For the 1,071 unaccompanied minors who have crossed the southwestern border this year and ended up in Louisiana, the path to the future runs through a courtroom on the 24th floor of an office tower in the heart of New Orleans.
Here, past the heavy doors and security guards, a rotating detail of judges determines the fate of the immigrant children streaming across the border and into the state. As they arrive in record numbers, the New Orleans immigration court is buckling under the strain.
During the first six months of 2014, the court took on 450 juvenile immigration cases, according to government records obtained by Syracuse University’s Transactional Records Access Clearinghouse, putting it on pace to shatter last year’s total of 540 cases. Three years ago, it had 71.
It’s a pattern reflected across the nation, where immigration courts have become choke points in the border crisis. Overburdened and underfunded, they face enormous case backlogs and a lack of attorneys to perform work that must often be done pro bono. At the end of June, the number of cases pending in U.S. immigration courts had climbed to a record high of 375,503, according to data amassed by Syracuse.
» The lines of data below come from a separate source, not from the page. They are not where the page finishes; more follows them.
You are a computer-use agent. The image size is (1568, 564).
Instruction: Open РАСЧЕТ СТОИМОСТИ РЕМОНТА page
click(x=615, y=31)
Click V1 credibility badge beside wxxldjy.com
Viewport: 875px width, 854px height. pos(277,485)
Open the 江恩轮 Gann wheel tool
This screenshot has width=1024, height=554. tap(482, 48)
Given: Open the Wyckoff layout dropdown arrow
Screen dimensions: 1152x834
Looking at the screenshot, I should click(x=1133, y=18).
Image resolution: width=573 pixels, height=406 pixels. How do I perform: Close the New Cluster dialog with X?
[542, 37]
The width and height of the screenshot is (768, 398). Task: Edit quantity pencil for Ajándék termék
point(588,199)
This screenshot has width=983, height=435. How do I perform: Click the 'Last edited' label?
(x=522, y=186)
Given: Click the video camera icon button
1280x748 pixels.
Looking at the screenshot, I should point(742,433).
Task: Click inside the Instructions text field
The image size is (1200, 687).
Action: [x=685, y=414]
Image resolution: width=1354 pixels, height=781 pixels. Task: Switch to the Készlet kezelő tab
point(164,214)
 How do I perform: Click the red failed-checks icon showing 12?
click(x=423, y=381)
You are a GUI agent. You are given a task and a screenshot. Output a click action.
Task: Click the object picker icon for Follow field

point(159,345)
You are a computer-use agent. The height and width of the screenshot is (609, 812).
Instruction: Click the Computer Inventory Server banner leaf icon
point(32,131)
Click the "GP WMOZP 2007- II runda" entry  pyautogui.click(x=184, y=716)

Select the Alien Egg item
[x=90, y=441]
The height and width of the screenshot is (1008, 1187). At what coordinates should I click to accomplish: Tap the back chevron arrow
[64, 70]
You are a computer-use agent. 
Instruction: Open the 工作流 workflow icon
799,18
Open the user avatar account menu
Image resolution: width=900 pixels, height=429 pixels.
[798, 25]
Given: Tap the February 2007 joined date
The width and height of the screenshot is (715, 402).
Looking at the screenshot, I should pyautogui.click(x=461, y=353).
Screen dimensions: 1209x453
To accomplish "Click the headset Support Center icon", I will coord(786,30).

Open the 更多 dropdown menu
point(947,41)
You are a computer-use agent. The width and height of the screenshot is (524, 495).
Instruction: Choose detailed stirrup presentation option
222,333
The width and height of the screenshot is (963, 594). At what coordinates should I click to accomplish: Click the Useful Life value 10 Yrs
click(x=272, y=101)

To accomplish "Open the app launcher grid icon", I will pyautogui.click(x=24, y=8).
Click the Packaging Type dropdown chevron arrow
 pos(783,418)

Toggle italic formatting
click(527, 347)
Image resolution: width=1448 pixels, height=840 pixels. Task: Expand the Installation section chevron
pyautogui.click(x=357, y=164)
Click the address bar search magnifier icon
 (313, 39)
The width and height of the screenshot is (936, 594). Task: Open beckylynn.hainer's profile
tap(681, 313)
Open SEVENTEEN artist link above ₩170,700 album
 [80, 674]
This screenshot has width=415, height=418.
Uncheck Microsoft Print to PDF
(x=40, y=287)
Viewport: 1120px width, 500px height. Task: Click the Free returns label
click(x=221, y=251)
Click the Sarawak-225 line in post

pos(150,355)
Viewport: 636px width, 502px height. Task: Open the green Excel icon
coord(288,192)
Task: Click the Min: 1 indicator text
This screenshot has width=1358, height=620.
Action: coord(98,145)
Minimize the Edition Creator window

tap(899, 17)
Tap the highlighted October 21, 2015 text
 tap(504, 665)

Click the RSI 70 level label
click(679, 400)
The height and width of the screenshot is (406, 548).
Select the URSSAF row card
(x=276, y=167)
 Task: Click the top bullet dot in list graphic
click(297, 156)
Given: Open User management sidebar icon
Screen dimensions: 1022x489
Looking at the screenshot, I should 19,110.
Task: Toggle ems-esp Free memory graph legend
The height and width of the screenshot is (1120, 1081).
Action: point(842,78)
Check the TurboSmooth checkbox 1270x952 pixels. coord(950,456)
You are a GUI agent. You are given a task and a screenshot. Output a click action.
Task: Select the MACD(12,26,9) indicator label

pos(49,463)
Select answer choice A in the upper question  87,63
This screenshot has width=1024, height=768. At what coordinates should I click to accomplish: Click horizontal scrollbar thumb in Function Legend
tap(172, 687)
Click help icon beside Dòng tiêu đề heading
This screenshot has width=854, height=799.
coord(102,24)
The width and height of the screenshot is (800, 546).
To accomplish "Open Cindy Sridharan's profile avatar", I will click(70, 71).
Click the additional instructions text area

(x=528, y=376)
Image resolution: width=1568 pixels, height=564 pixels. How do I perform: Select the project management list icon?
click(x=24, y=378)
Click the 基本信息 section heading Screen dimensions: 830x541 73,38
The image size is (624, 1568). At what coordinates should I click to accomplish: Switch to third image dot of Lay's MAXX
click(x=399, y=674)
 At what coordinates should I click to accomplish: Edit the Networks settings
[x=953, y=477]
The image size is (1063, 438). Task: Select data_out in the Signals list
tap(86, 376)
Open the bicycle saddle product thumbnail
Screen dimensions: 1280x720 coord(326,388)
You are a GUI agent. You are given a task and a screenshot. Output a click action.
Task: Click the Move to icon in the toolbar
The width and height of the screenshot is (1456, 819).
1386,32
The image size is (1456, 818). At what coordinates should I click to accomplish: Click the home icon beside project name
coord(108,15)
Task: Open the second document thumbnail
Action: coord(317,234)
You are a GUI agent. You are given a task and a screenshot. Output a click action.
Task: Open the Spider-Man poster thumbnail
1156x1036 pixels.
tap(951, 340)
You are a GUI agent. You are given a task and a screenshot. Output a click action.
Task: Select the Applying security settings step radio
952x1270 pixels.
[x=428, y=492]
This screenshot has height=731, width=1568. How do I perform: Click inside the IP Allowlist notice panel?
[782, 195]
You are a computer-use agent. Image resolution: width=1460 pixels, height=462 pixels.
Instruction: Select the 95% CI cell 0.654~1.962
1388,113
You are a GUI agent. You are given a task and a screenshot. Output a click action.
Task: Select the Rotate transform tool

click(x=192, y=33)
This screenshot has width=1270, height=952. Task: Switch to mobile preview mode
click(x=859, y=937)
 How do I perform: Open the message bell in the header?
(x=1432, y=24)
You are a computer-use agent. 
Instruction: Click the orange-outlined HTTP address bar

The stress is particularly acute in New Orleans, where a large Honduran population has made the Crescent City a magnet for kids fleeing violence in the troubled Central American country. Yet Louisiana has only about six nonprofit immigration lawyers devoted to serving them, says Jennifer Rizzo, the national pro bono promotion counsel for Human Rights First.
As a result, children are regularly summoned without any legal representation to complex proceedings that will shape their future. At the end of June, the New Orleans immigration court had 1,216 pending juvenile immigration cases. In 991 of them–81%–the child has no lawyer. Overall, 87% of immigrants detained in the state lack an attorney, according to a study by Human Rights First. “Things have reached a crisis point,” Rizzo says.
Legal representation may be the most important factor in determining whether an undocumented immigrant remains in the U.S. According to the Syracuse analysis of 100,000 case records, immigrant children represented by an attorney are deported about half the time. In cases in which juveniles went without an attorney, the success rate for staying was just 1 in 10.
“There’s a likelihood that these kids don’t know how to obtain legal representation because nobody speaks English,” says Hiroko Kusuda, whose law clinic at Loyola University in New Orleans is one of just three listed service providers in the state. “If they don’t have legal representation, the chances of them getting relief from deportation are close to zilch.” The Justice Department’s Executive Office for Immigration Review provides interpreter services for immigrant children for whom English is a challenge, but it cannot subsidize lawyers.
These issues were multiplying even before the latest influx of children. Louisiana has just two immigration courts, and the statewide case backlog has soared to 6,703, up from just 732 a decade ago. “Now you don’t even get your first hearing for a year,” says Ken Mayeaux, a professor at Louisiana State University Law Center, who runs an immigration clinic for students. Nationally, the average wait time for pending cases has climbed to 587 days.
It doesn’t help that the New Orleans court is without a single full-time judge. Instead, a rotating trio of jurists handle the docket, usually commuting from the other court, in Oakdale, more than three hours northwest of New Orleans. The staffing shortage is the result of a hiring freeze imposed in 2011 by Attorney General Eric Holder to cut costs in the midst of the recession. The freeze was lifted in February.
The Justice Department declined to say when New Orleans will have a new full-time judge.